§ TASK REQUIREMENTS:
Reproduce the text of every row below word for word, and leave the pictures out of your answer.

——————————

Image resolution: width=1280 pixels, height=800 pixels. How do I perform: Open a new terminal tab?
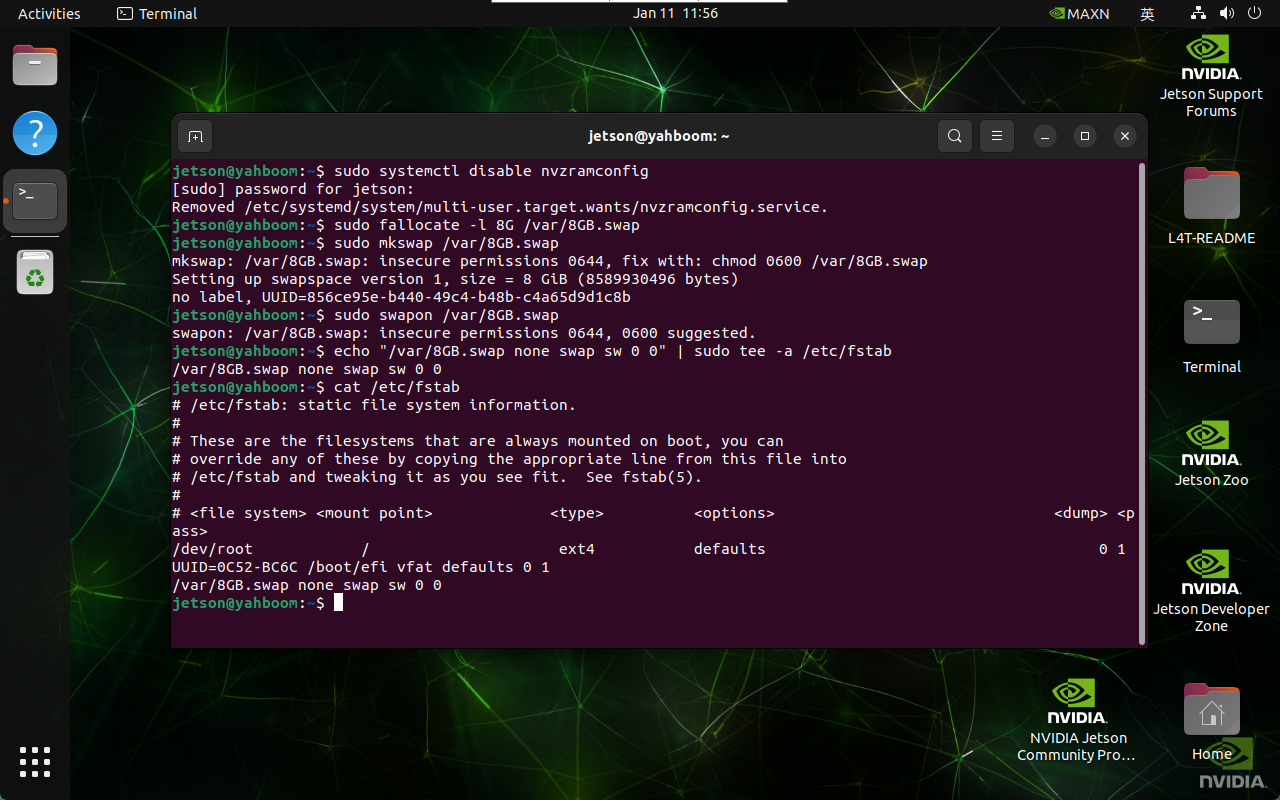(x=195, y=136)
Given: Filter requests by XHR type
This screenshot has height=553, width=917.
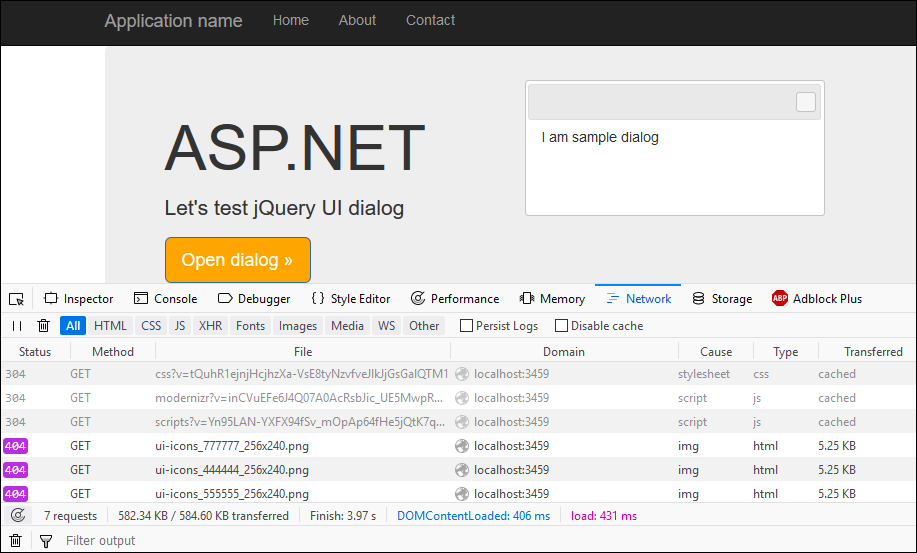Looking at the screenshot, I should tap(210, 326).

——————————

§ FINAL RESULT:
Image resolution: width=1280 pixels, height=800 pixels. How do I perform: Open a new terminal tab?
(x=195, y=136)
Given: Filter requests by XHR type
This screenshot has height=553, width=917.
Looking at the screenshot, I should tap(210, 326).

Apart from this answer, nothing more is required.